Databases are integral part of any organisations operations. They act as storage repositories for large set of data that the respective organisation relies upon for their efficient operations. One of the commonly deployed and open source database application is MySQL. It collects and store a large set of log files (this is a rich user/data activity record) related to the data operations performed on the databased it is hosting.. The log files can be used to build a full or partial data provenance.
This project will build a two sets of MySQL databases with synthetic data and activities for a pre-defined duration. One database would only be collecting the standard log files related to database operations. Whereas the second database will also deploy a provenance collection framework that will collect relevant provenance records. Subsequently, the database log files will be analysed and converted into a provenance record as close to the one collected by the deployed provenance collection framework. This work aims to show whether provenance records can be built as rigorously from the database log files or not.

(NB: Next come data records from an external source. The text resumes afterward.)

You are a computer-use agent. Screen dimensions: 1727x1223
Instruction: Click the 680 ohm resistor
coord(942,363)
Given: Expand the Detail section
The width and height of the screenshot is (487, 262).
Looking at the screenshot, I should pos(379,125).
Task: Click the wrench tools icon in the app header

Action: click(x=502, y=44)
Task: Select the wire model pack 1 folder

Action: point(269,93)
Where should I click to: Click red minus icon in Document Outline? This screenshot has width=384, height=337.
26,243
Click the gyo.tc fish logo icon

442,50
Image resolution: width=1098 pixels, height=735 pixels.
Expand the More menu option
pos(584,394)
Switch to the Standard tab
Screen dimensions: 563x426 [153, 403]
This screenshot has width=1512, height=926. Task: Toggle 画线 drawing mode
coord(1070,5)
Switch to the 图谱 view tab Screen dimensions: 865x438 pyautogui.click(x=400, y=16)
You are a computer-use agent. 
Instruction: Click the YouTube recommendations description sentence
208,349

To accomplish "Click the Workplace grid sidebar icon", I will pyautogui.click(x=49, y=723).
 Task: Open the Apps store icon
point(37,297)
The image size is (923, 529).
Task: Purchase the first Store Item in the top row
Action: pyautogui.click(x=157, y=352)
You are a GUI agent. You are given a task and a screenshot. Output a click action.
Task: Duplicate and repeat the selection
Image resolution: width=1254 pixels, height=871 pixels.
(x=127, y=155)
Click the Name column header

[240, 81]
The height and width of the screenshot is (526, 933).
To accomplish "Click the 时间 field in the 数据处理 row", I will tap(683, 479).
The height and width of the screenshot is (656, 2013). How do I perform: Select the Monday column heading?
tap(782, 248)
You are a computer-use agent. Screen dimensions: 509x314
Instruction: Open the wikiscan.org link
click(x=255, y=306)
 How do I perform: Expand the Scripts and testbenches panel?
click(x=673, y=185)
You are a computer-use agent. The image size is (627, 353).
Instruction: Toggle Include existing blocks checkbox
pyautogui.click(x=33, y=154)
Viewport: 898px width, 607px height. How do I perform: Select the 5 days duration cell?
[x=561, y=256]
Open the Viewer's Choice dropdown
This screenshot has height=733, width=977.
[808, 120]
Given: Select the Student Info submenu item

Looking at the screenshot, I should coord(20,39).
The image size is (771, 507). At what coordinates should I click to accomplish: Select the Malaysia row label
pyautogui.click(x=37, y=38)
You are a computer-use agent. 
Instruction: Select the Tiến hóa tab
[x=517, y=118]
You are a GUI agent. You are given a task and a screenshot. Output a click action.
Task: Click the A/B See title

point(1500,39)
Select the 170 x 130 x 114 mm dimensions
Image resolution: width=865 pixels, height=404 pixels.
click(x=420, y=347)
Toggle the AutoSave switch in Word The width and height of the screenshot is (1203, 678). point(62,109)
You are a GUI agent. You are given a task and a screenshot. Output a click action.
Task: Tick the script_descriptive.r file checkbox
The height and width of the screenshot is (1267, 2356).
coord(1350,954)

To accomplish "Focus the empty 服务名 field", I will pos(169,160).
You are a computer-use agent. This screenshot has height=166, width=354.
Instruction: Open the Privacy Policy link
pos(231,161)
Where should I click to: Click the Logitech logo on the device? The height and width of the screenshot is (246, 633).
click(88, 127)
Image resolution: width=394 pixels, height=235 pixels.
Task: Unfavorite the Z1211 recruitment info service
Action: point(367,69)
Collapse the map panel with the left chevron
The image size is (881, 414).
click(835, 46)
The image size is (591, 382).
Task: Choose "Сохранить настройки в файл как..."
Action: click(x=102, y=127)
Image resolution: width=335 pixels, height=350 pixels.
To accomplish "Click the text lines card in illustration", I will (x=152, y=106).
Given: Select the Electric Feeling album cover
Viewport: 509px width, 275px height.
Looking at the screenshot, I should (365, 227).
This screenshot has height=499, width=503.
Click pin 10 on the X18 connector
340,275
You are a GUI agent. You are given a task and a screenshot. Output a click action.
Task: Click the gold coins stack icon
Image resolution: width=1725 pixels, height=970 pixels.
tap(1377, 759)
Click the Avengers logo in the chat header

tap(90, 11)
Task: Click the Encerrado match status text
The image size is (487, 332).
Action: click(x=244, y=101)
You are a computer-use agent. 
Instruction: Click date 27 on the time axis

The student should have an interest in and willingness to learn basic MySQL, ideally would have prior knowledge of basic MySQL logs management. Ideally, would be familiar with Linux environment, have a firm grasp of C or C++ programming language, and like experimenting around with Operating Systems, low level system calls, etc. Good time-keeping, self-starter, self-motivated, responsible and strong writing skills. We would use git and latex to write up the results; prior experience of these would be helpful but not required.
It is intended that once the prototype is build, a controlled lab trail will be conducted, and we anticipate a conference paper being submitted for publication based on the implementation and subsequent trials; the author of the code would be a co-author of this paper.